Just how is it that someone whose professional work is predominantly devoted to words succeeds in filling up a 40GB hard drive? Even in Word, a program well known for consuming vast quantities of memory, a five or six page article doesn't take up more than 50 or 60K. That means than even someone like me, who keeps four or five drafts of an article on the drive (even well after the final version is finished) should still have immense amounts of space left. But space is there to be filled up, and perhaps a hard drive simply abhors a vacuum. For my part, at least, I do a good job of filling it up. There are, of course, a few Giga of music files, and perhaps a Giga of photos, and those already referred to numerous memory-intensive games that the boys haven't played in ages that still take up a great deal of space. In addition, I only rarely clean up the temporary files folders that seem to grow at geometric rates, and I haven't yet mentioned my mail which I seem to have an aversion toward throwing out. There are at least a few hundred MB of mail on my main drive which not only takes up space, but also, even more than the games, slows things down.

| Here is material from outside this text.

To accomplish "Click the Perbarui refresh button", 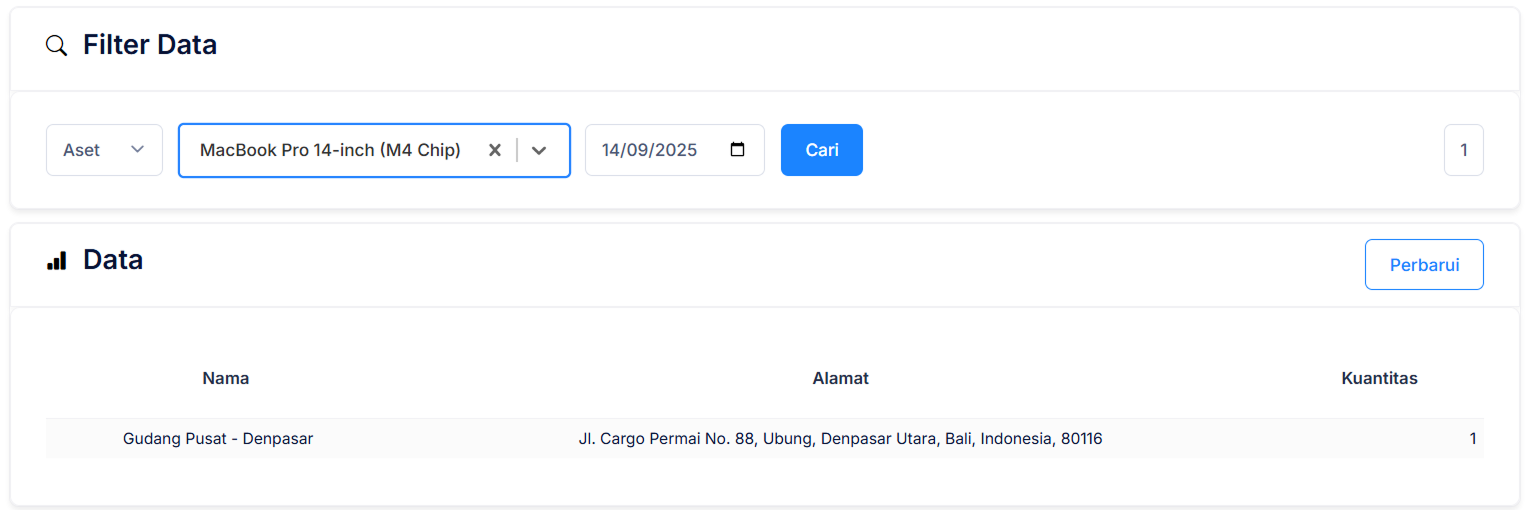I will point(1424,265).
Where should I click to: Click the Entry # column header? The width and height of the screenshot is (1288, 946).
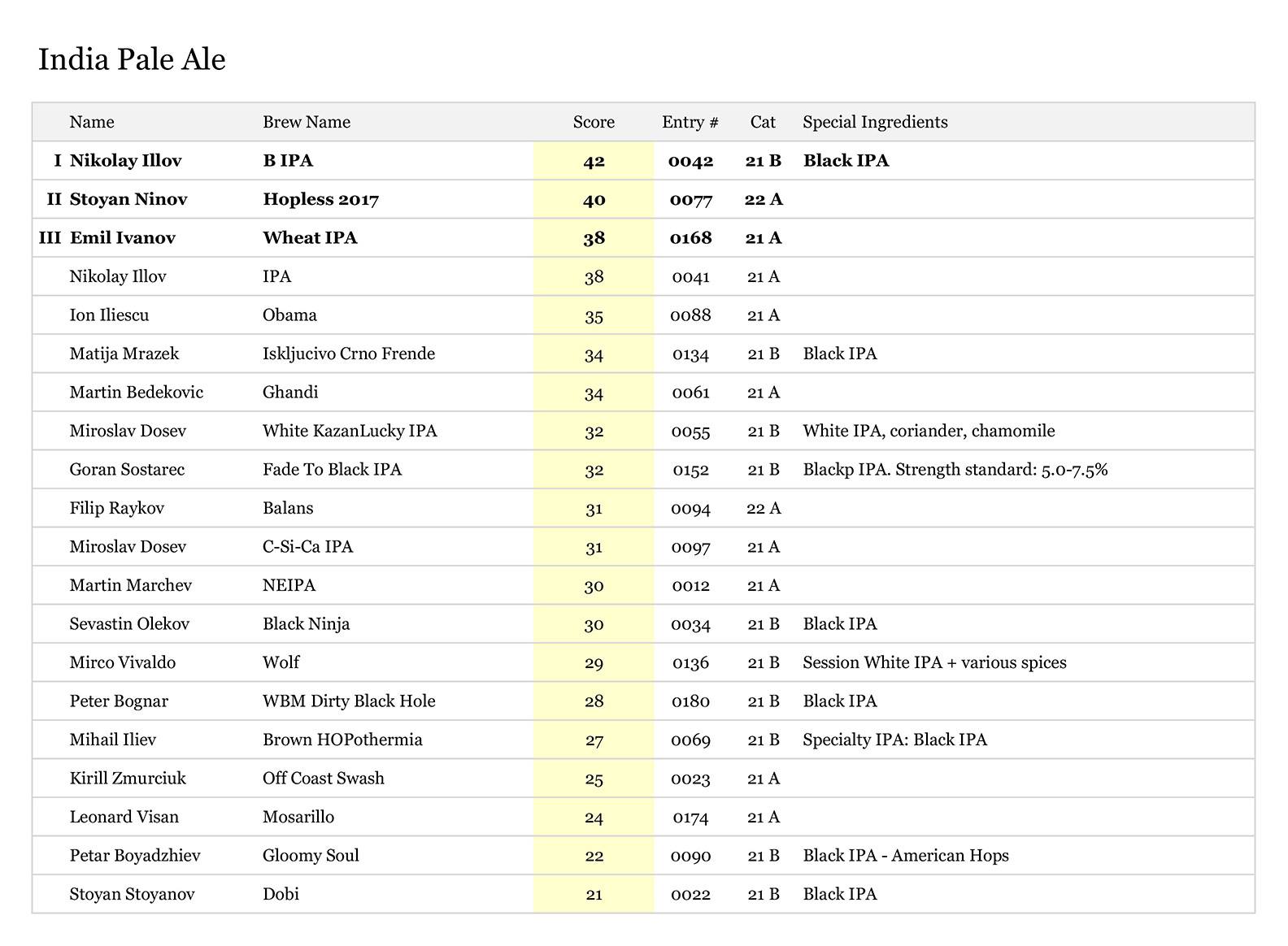click(x=690, y=123)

These musings (or complaints) aren't, of course, an exact formulation of Moore's Law. And to tell the truth, whether or not the amount of transistors on a chip doubles within a particular period of time doesn't really concern me. What does is the culturally accepted rendition of the law which suggests that computing power (and hard disk size) are constantly increasing, while their price seems to constantly be declining. It seems as though an unavoidable corollary to this law is that as soon as we get the added speed and storage space, which we hardly thought we'd ever need, we almost immediately discover that it's still not enough.
More space, and/or more computing power, certainly can't hurt. As I've already admitted, as things presently stand, I'm constantly keeping an eye on how many programs I've got running. If I want to use the scanner (which means, of course, that I'll also be using a graphics program) I'll shut down my word processor, and my web browser. More than four or five documents open at a time in my word processor or in my HTML editor can mean trouble. I've had too much experience with my computer freezing on me (inevitably before clicking on SAVE) and having to reboot. If a bit more computing power can help me avoid such a situation, I certainly won't complain.
But do I really need more power? With the end of this column swiftly approaching, experienced readers of the Boidem can probably already expect that such a question was on the way, along with a somewhat hedged "no" as an answer. But the truth is, yes, I really do need it. Partially it's simply an issue of pushing the envelope, of wanting to be able to do more than I can, of being able to leave five memory-intensive programs open at the same time and not have to worry about a crash. With only a few pangs of self-conscious embarrassment I'll admit that yes, there's an emotional aspect to the desire for more. I like to think that I grew out of it quite a few computers ago, but I'll still read the adds for new (and cheaper) machines that show up in the papers and, while my drool slowly drips onto the page, I'll think thoughts along the lines of "if only I could double my RAM and get an additional hard drive, I'd be happy". Although I'll admit that the impetus for this urge toward having all the new bells and whistles resides in more than just a miniscule element of status seeking, I still think that my desire to increase my memory and storage space stems primarily from legitimate computing needs. On the other hand, if Moore's law didn't exist, I'd be in no rush to have it created, and I'd quietly, perhaps even happily, make do with what I've got.